→ **Exercises**:
• 1. Reproduce the portion of the excerpt on New Zealand's budget that begins with the words containing "There’s an appealing" and ends with "and dead vermin.".
• 2. According to the excerpt on New Zealand's budget, what is the value in U.S. dollars of the green investments announced in the annual budget?

It came on top of a major Covid-19 relief package including wage subsidies and direct support for various hard-hit industries, notably Air New Zealand and the rest of the tourism sector — and more bizarrely, the horse-racing industry. Of course, it was entirely coincidental in this close-knit country of five million that NZ First had a slush fund from the racing industry.
There’s an appealing fresh-air-and-mud feel to many of the measures in the NZ$1.1 billion (US$708 million) green investments announced in the annual budget of government spending. Not here empty promises to cut emissions: This is all about boots on the ground and dead vermin.
To understand just how real this package is, it’s worth remembering that animals considered cute elsewhere — and even endangered in some of their native habitats — are loathed here with a fiery passion that is taught from the earliest years at school. It’s considered a patriotic duty to join a local Landcare group and trap stoats and opossums and club them to death in suburban and rural parks if the traps haven’t done their deadly work.

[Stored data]
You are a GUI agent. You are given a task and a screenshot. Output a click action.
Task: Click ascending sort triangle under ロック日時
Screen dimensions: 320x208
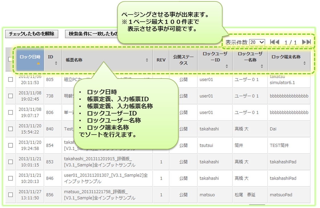(x=38, y=63)
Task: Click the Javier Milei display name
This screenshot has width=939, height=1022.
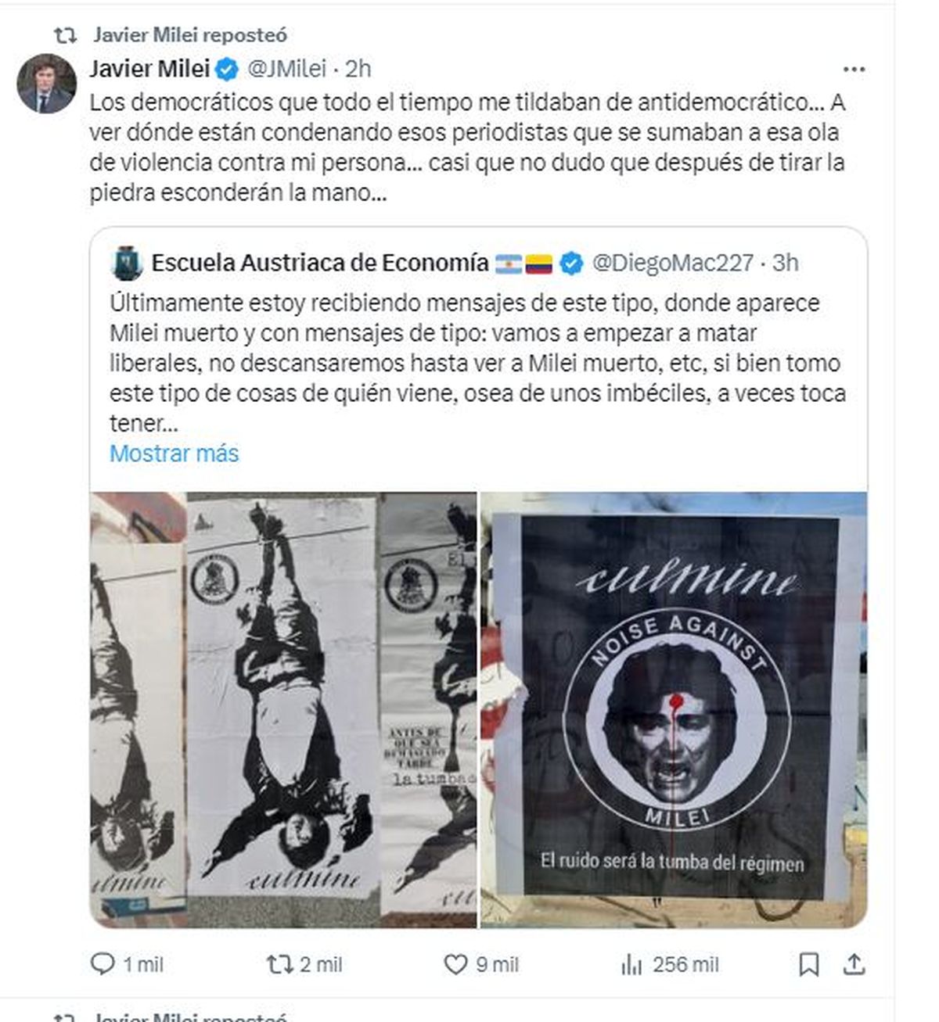Action: coord(149,69)
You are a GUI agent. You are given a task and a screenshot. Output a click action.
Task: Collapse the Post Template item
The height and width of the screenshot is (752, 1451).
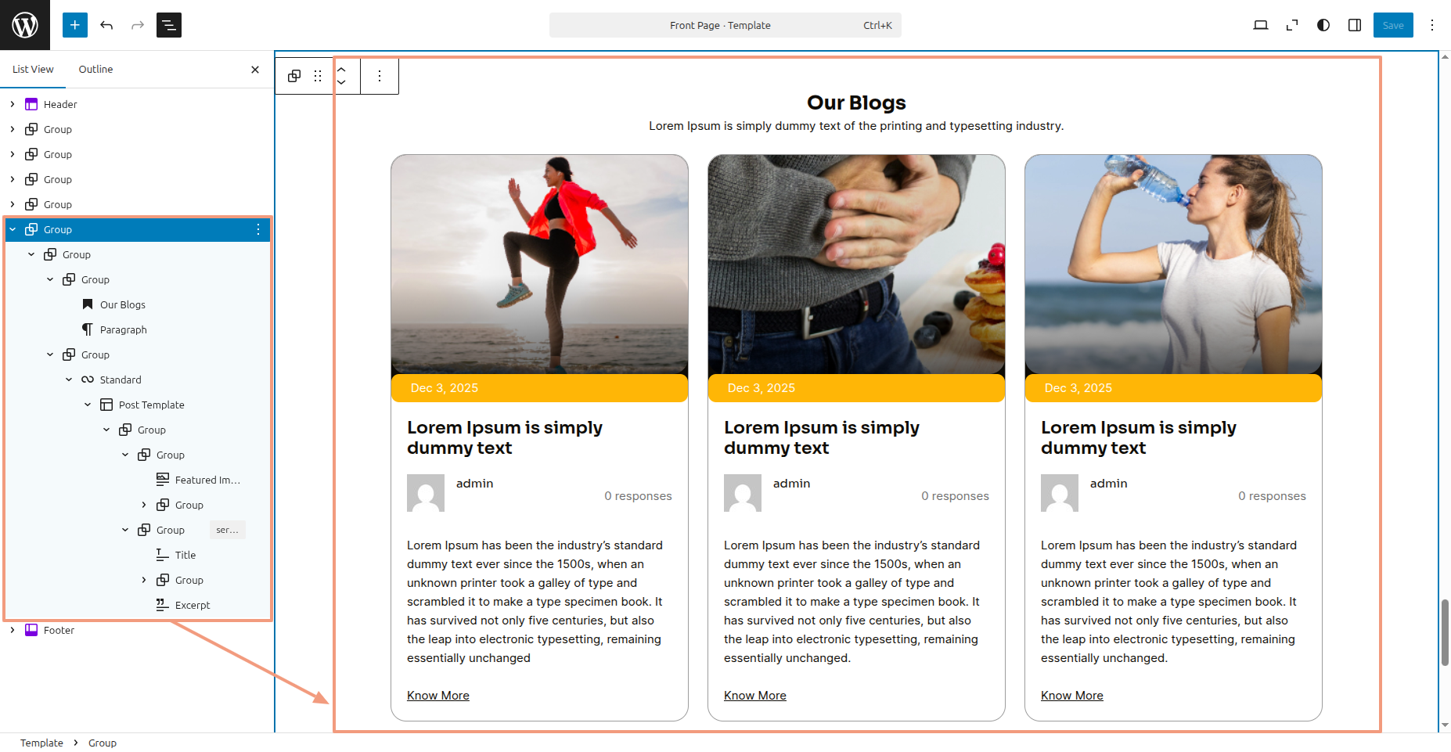88,405
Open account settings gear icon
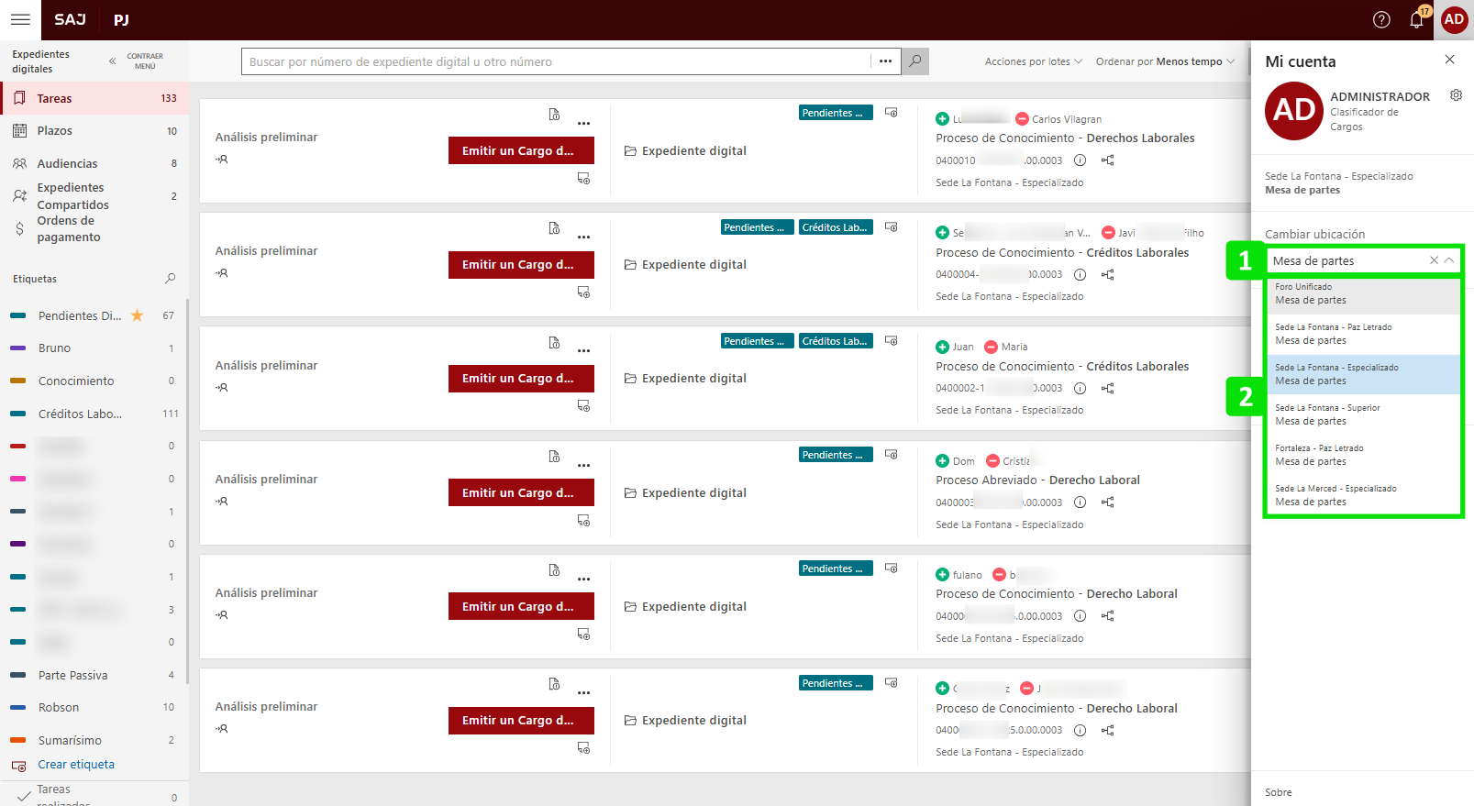The height and width of the screenshot is (806, 1474). point(1456,95)
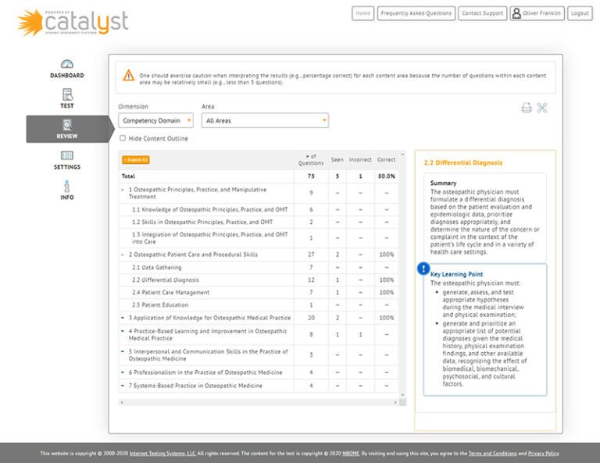Open the Dimension dropdown showing Competency Domain
This screenshot has width=600, height=463.
point(156,120)
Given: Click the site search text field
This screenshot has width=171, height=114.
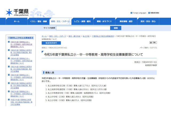Looking at the screenshot, I should click(83, 28).
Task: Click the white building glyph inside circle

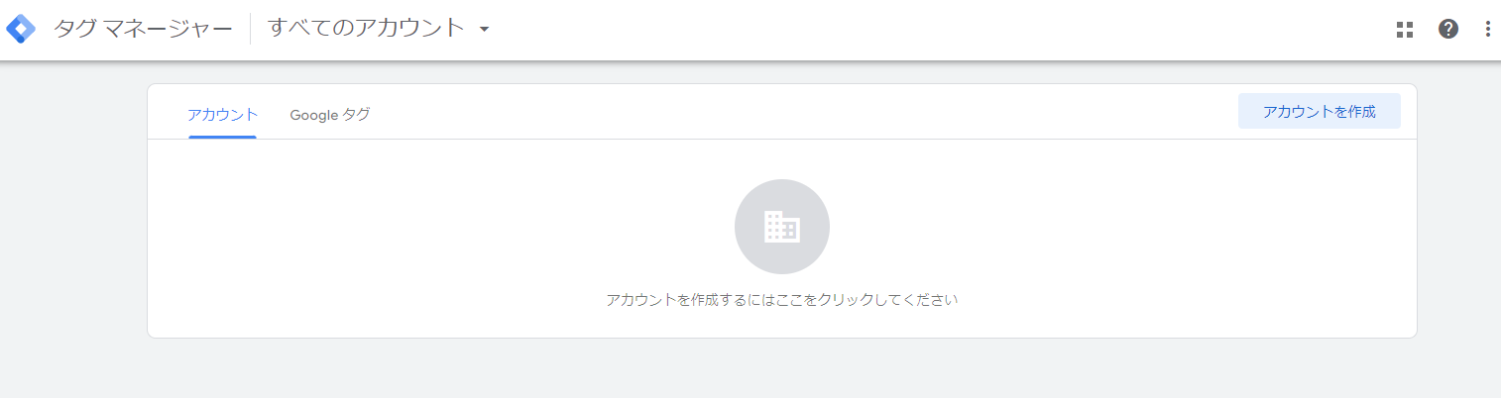Action: (x=781, y=227)
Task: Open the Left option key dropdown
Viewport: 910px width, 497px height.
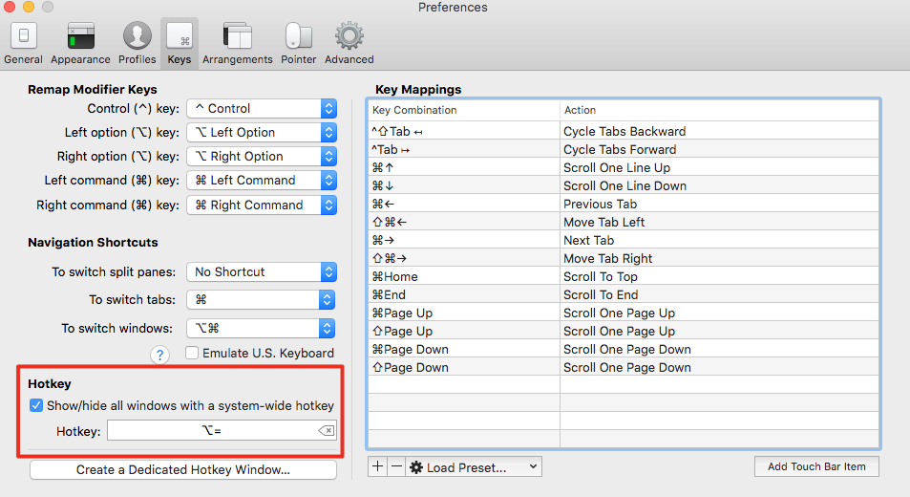Action: [262, 133]
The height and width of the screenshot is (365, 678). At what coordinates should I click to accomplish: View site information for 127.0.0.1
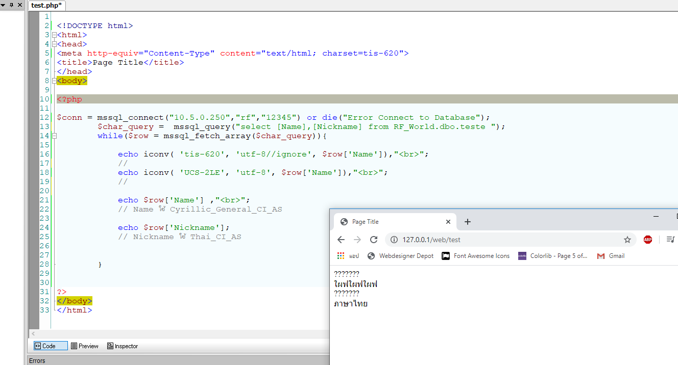point(394,240)
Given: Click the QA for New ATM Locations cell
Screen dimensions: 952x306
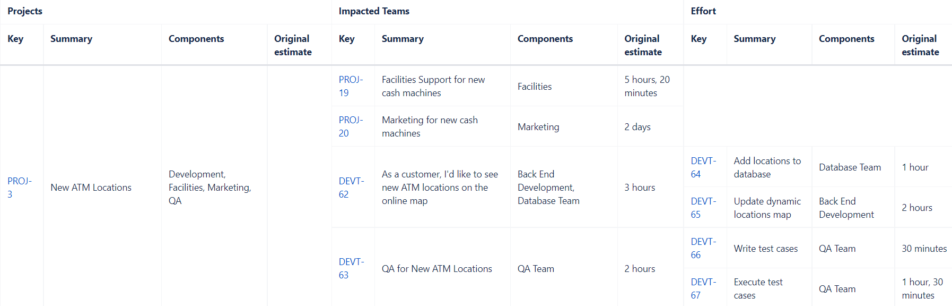Looking at the screenshot, I should point(437,269).
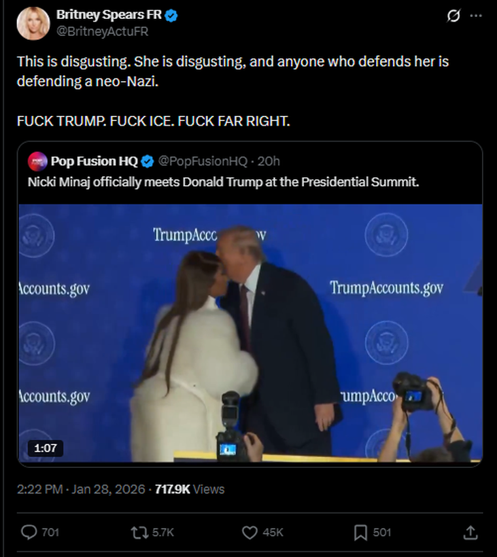
Task: Click the verified badge beside Britney Spears FR
Action: (x=173, y=15)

→ **Solution list**:
• 1.
There’s an appealing fresh-air-and-mud feel to many of the measures in the NZ$1.1 billion (US$708 million) green investments announced in the annual budget of government spending. Not here empty promises to cut emissions: This is all about boots on the ground and dead vermin.

• 2. US$708 million.